# Lego Marvel Super Heroes



## Lucocco Franfrescone (1 Ottobre 2013)

In uscita ad ottobre
Sarà bellissimo, 150 personaggi marvel giocabili

Video nel secondo post


----------



## Lucocco Franfrescone (1 Ottobre 2013)




----------



## tequilad (1 Ottobre 2013)

I giochi Lego proprio non mi piacciono!


----------



## Lucocco Franfrescone (25 Ottobre 2013)

Gioco incredibile, lo sto divorando!!!
La critica lo sta premiando con moltissimi voti alti.
Veramente bello. Tutto tranne che un gioco per bambini.
Se amate la Marvel, è un acquisto obbligato


----------



## neversayconte (11 Novembre 2013)

racconta un po' il gioco, 
puoi giocare con ciascuno dei personaggi dei fantastici 4 + ironman?
è multiplayer, ci sono sfide online?


----------



## vota DC (11 Novembre 2013)

Ma non li faceva Atari questo genere di giochi?


----------



## Lucocco Franfrescone (11 Novembre 2013)

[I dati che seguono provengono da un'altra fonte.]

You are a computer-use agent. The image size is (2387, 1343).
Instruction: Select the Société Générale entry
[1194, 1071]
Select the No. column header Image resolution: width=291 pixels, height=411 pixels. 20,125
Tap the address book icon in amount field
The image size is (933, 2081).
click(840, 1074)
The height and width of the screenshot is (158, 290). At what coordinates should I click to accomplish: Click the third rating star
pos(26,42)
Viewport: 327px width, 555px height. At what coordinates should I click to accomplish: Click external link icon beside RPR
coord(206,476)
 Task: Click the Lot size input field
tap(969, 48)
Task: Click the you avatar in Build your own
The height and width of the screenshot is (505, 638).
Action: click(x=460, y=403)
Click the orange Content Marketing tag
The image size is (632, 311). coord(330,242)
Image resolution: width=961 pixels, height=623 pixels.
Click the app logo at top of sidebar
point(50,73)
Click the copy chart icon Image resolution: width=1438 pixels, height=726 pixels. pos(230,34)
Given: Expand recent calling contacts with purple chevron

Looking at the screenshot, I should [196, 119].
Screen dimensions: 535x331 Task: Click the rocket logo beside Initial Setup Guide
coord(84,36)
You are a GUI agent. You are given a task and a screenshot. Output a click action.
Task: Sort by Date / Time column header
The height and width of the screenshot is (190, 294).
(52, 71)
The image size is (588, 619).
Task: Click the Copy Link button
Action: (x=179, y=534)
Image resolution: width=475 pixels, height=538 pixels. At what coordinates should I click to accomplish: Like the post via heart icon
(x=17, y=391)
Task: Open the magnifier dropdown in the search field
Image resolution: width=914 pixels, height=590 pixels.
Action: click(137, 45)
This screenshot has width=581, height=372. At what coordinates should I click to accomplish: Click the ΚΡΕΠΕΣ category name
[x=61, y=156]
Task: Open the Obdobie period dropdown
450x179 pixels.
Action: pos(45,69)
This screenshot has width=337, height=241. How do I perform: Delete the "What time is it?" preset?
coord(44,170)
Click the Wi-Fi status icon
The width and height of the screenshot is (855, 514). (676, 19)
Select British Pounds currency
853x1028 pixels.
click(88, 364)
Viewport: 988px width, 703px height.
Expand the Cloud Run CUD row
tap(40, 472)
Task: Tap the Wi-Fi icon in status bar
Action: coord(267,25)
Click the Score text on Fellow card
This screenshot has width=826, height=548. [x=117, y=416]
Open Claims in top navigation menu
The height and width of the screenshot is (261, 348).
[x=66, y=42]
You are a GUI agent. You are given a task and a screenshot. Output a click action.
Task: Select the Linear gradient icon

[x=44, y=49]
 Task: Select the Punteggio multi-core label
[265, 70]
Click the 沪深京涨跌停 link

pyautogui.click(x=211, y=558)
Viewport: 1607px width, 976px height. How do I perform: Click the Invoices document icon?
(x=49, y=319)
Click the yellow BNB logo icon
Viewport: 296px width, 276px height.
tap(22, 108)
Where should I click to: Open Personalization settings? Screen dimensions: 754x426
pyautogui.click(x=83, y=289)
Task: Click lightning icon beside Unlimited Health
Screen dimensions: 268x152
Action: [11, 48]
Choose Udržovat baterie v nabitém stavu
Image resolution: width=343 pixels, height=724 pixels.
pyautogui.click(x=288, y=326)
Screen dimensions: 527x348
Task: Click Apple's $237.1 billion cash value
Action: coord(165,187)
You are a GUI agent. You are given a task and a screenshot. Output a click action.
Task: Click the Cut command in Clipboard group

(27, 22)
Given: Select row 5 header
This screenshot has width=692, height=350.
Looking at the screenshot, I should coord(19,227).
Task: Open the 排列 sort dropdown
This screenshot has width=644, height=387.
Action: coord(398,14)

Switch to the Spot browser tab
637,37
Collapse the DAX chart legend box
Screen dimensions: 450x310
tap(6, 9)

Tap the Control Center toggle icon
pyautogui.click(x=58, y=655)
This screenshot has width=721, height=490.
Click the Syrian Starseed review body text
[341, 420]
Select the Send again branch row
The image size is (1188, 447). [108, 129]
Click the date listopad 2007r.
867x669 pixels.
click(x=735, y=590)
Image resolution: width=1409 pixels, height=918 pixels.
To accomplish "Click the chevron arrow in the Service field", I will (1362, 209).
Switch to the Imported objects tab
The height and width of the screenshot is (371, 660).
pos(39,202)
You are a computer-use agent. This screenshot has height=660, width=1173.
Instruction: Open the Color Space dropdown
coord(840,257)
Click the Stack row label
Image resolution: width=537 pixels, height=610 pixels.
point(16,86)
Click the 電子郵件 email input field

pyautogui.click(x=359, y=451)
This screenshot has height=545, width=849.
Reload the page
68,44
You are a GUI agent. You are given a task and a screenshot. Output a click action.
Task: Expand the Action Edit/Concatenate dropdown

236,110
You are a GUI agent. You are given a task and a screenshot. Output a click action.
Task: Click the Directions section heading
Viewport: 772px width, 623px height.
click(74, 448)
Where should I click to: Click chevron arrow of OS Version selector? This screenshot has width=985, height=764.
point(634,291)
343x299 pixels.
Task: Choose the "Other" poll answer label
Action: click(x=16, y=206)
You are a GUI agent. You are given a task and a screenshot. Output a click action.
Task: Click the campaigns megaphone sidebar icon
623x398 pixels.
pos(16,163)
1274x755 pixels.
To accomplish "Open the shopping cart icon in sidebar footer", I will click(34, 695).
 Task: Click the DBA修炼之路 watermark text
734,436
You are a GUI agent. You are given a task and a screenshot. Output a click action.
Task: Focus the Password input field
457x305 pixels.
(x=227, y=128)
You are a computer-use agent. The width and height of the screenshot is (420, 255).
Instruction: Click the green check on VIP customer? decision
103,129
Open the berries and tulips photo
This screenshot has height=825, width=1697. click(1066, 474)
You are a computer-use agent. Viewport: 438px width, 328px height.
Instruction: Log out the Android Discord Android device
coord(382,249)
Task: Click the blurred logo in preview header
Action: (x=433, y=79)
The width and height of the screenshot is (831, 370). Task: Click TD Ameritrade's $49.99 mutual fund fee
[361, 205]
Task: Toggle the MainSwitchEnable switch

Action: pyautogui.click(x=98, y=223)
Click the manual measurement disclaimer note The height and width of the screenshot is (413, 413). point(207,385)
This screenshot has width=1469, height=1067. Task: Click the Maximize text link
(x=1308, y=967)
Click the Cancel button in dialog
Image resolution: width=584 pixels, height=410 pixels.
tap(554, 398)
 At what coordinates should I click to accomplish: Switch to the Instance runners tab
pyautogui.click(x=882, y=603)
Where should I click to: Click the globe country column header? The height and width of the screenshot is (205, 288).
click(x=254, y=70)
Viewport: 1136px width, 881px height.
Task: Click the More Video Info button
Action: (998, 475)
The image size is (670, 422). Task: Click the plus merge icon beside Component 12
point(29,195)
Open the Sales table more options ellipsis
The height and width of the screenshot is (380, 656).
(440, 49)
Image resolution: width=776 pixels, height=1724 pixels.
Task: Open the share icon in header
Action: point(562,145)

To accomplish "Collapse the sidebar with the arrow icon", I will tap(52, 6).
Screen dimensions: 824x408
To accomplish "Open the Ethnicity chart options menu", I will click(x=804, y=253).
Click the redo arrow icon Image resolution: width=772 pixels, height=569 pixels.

Multiplayer assolutamente si, ed è bellissimo in due.
Puoi giocare con 150 personaggi Marvel (inclusi quelli citati, Iron Man da solo ha 5-6 armature mi pare). Puoi fare tutto quello che vuoi. Inoltre, è anche bello lungo se lo vuoi fare in modo profondo. Gioco incredibile, vale ogni euro speso.
Insieme a The Last of Us, è il gioco più bello che ho fatto quest'anno


----------